CalJunket

Saturday, March 12, 2005

ASUC: Boring!

Sorry for the mostly ASUC-related coverage as of late. Unfortunately the Association has been dominating my hours lately. The websites I run for semi-official purposes (asuc.org and election.asuc.org) have been requiring a lot of my time in the last week, especially since I decided to learn a little html and start formatting pages for my webmaster.
, muthafucka.

I'm also going to need to start campaigning for ASUC president pretty soon. My victory should be a cinch, given that Zach, Manny, Justine, and Yvette are all known communists who are Pol Pot apologists, but it still takes time and effort to get your message out.

I promise to return to my good old-fashioned ranting about local and national news soon enough. In the meantime, enjoy an excerpt from the honors thesis I'm writing for my Interdisciplinary Studies Field degree:


Beef is one of the most historically and culturally misunderstood staples in the North American diet. From birth to death, the beef cow transforms corn, antibiotics, and supplements into sellable parts: bone, gelatin, tallow, internal organs, and, most visibly, meat. After slaughter, the beef cow is transformed once more, however this time both physically and conceptually, and by the consumer rather than by any biological processes. In the latter transmutation, our steer is chopped, frozen, shipped, packaged, cooked, and served, not just as nourishment but as an icon. Beef has been constructed as a sort of liaison between twentieth century urban consumers and the receding "natural" landscape that beef production has so artfully helped destroy since the industrial revolution.

This transformation warrants closer scrutiny because the iconography behind beef is rooted in an increasingly mythical landscape.

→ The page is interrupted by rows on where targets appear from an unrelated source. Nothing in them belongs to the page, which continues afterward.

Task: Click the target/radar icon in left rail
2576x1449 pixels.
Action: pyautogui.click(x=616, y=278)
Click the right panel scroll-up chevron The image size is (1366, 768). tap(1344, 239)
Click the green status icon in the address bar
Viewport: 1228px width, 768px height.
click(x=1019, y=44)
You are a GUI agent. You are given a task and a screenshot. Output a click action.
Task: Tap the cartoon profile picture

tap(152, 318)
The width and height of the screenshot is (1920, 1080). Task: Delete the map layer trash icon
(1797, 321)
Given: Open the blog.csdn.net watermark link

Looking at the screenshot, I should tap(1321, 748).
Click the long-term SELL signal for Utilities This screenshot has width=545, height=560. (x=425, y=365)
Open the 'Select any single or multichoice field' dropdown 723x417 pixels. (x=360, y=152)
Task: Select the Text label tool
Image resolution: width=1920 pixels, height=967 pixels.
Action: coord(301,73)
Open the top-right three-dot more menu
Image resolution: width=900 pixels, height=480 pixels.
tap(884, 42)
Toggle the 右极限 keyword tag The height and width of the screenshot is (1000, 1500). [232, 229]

Unbeknownst to most consumers, the idyllic family farm of popular imagery is on the brink of extinction, and large corporations dominate modern agriculture. Today’s steers are fed previously unimaginable amounts of antibiotics, a practice that forces the evolution of antibiotic-resistant bacteria at an alarming rate. Unless specifically noted, the grass diet that cows naturally eat has been replaced with government-subsidized corn feed, which takes its toll both on the health of the steer and the quality of his flesh. Artificial insemination has turned natural breeding into an antiquated relic of inefficient cow husbandry.

Yet consumers continue to see beef as a linchpin in the natural human diet. Beef production is still conceptualized alongside green pastures, the open range, and a portly farmer donning overalls and wielding a pitchfork. Consumers still see eating beef as an assertion of their natural nutritional needs. Steaks and hamburgers remain a stand-in for masculinity and independence, and our natural dominion over the acquiescent land. Beef has become a parable for national character. Beef has become a legend.

This paper is an analysis of the processes that transform beef into a culturally meaningful meal. It is an examination of the assumptions we have about the natural landscape, our bodies, and our relationship to the earth, and how these assumptions are used to justify eating a product that only vaguely resembles its ancestors of a two hundred years ago. This paper is a look at the visual and conceptual roots of many of our understandings about nature and, by extension, many of our misunderstandings about beef. It is a deconstruction of the modern myths that infuse every serving of pot roast, tri-tip, and ground beef in North America.


The introduction goes on for another five pages, and the whole thing will be at least 60 pages long. For those of you who are interested, I'll host the entire thing as a Word document once the first draft is completed.